Problem details: The pictures are to be dropped, and the records below are to be restated word for word.

── Material for the task ──

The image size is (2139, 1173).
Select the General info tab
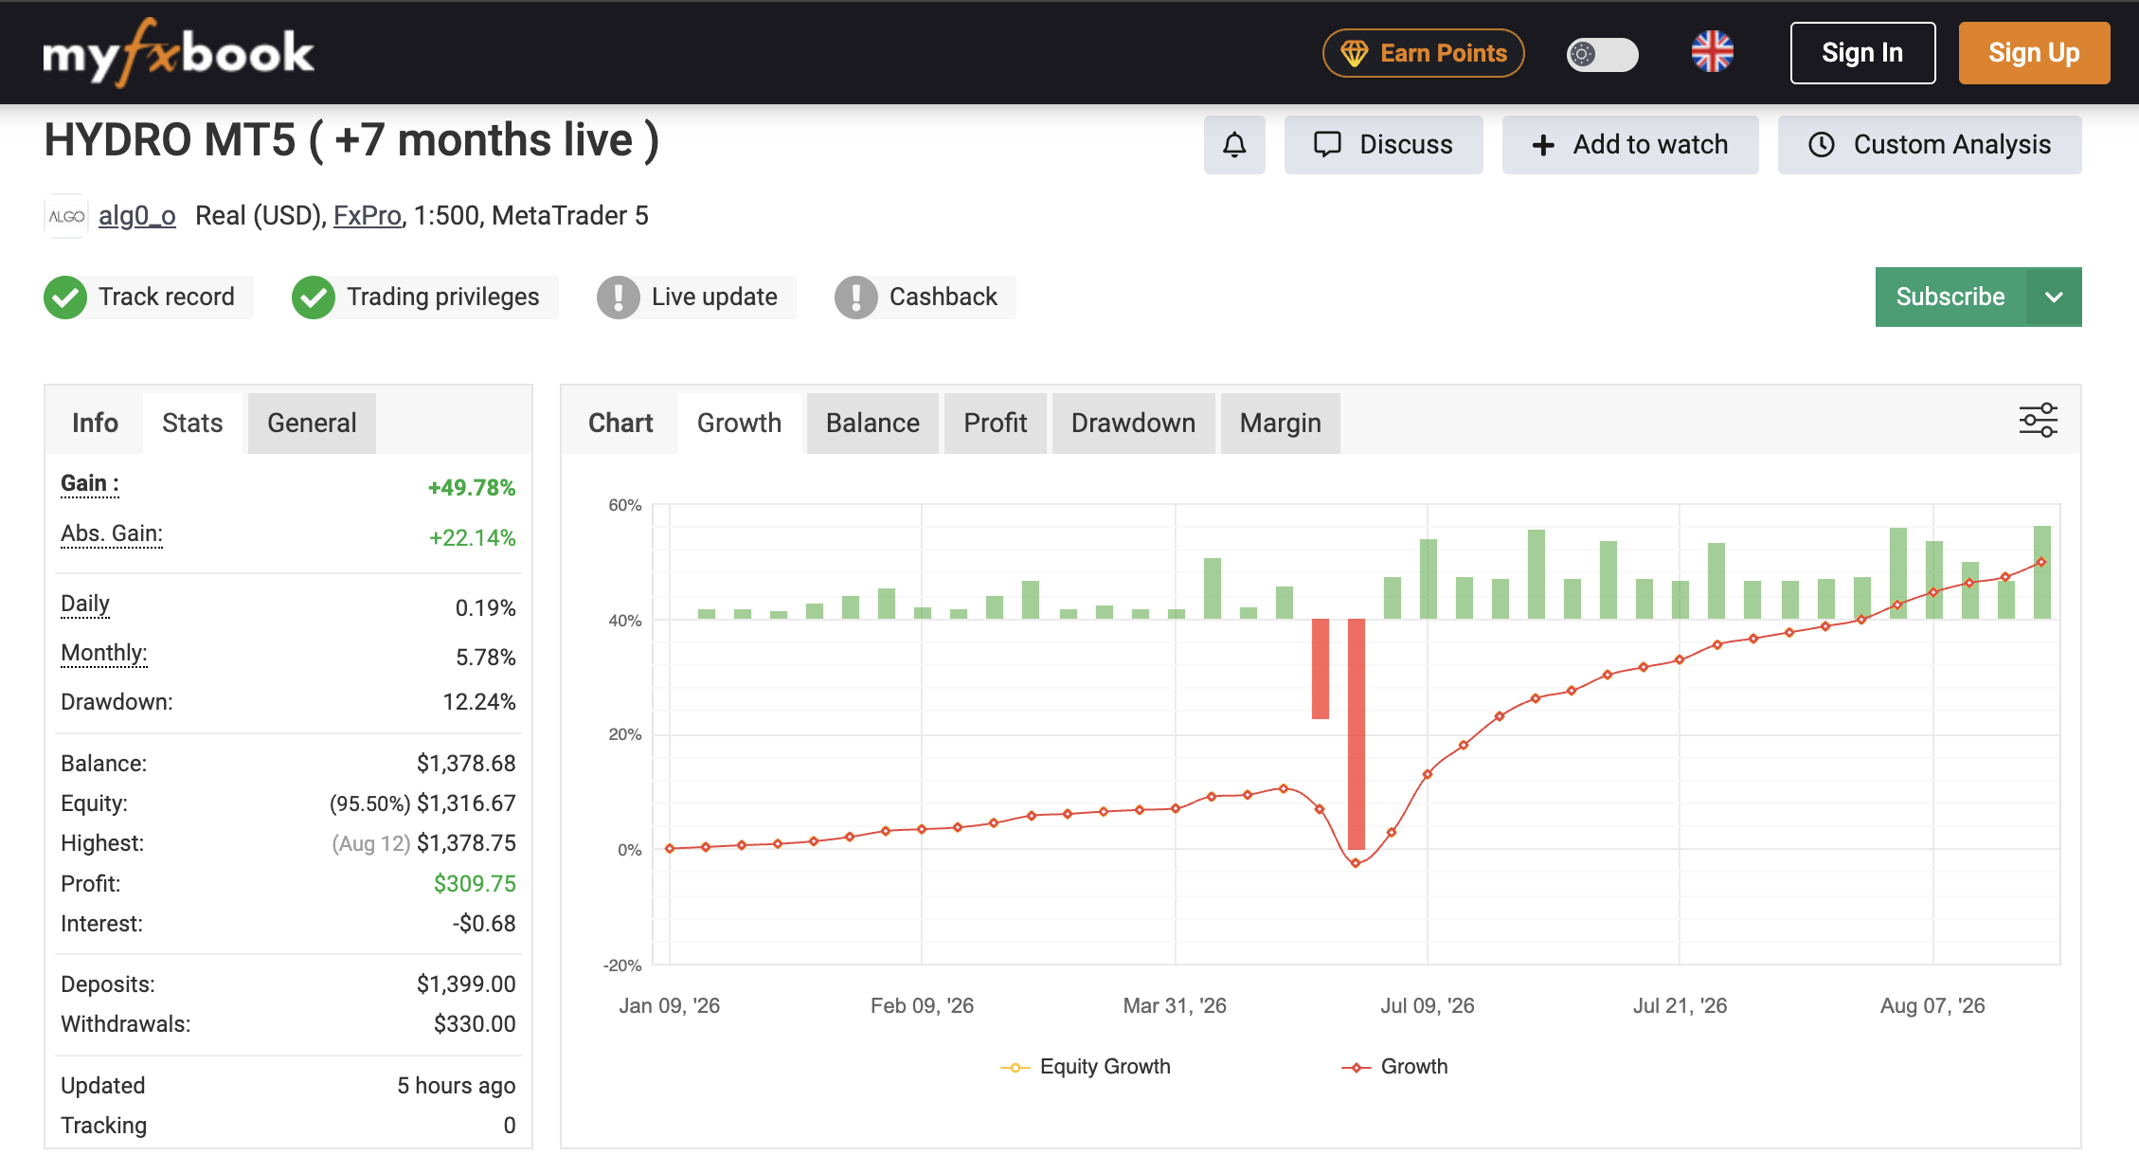(x=312, y=424)
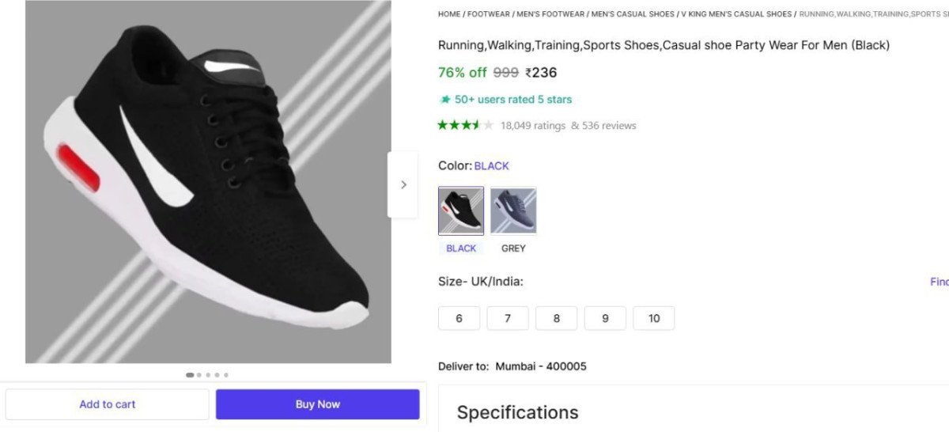Viewport: 949px width, 432px height.
Task: Choose size 8
Action: click(x=557, y=318)
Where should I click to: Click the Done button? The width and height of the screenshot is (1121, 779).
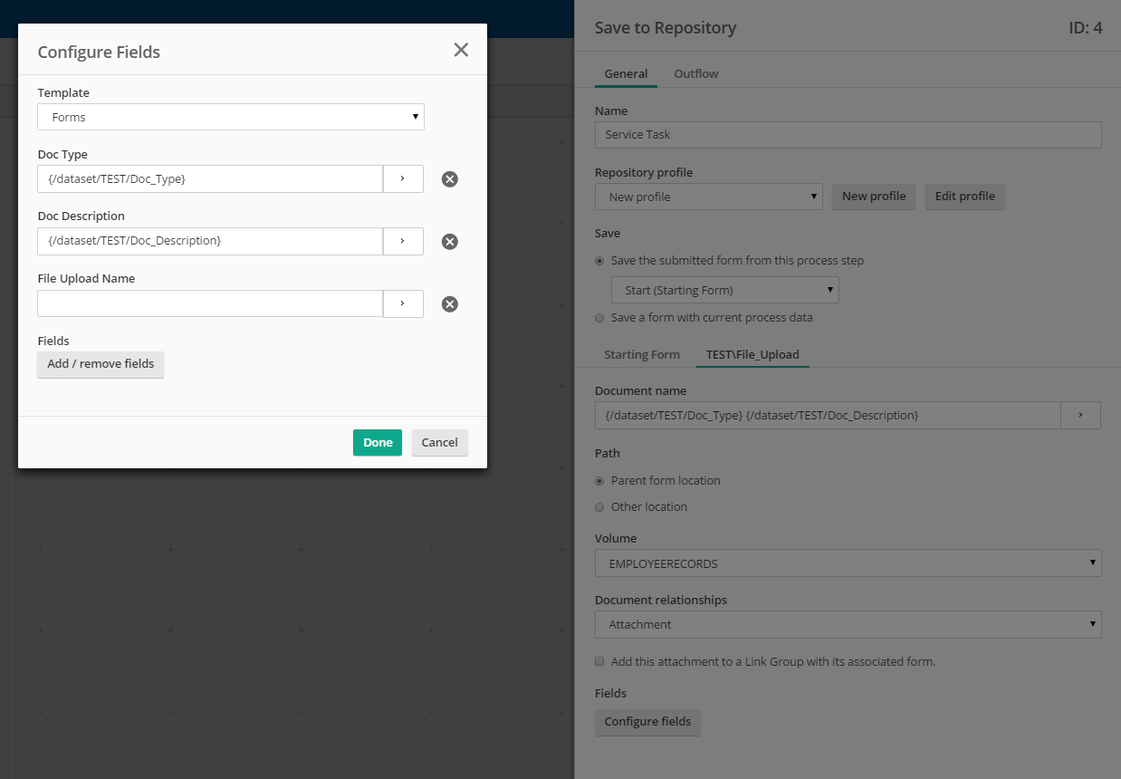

───

Response to the exercise:
The image size is (2139, 1173).
Select the General info tab
(x=312, y=424)
Viewport: 949px width, 432px height.
Task: Choose size 8
Action: click(x=557, y=318)
Where should I click to: Click the Done button? The width and height of the screenshot is (1121, 779).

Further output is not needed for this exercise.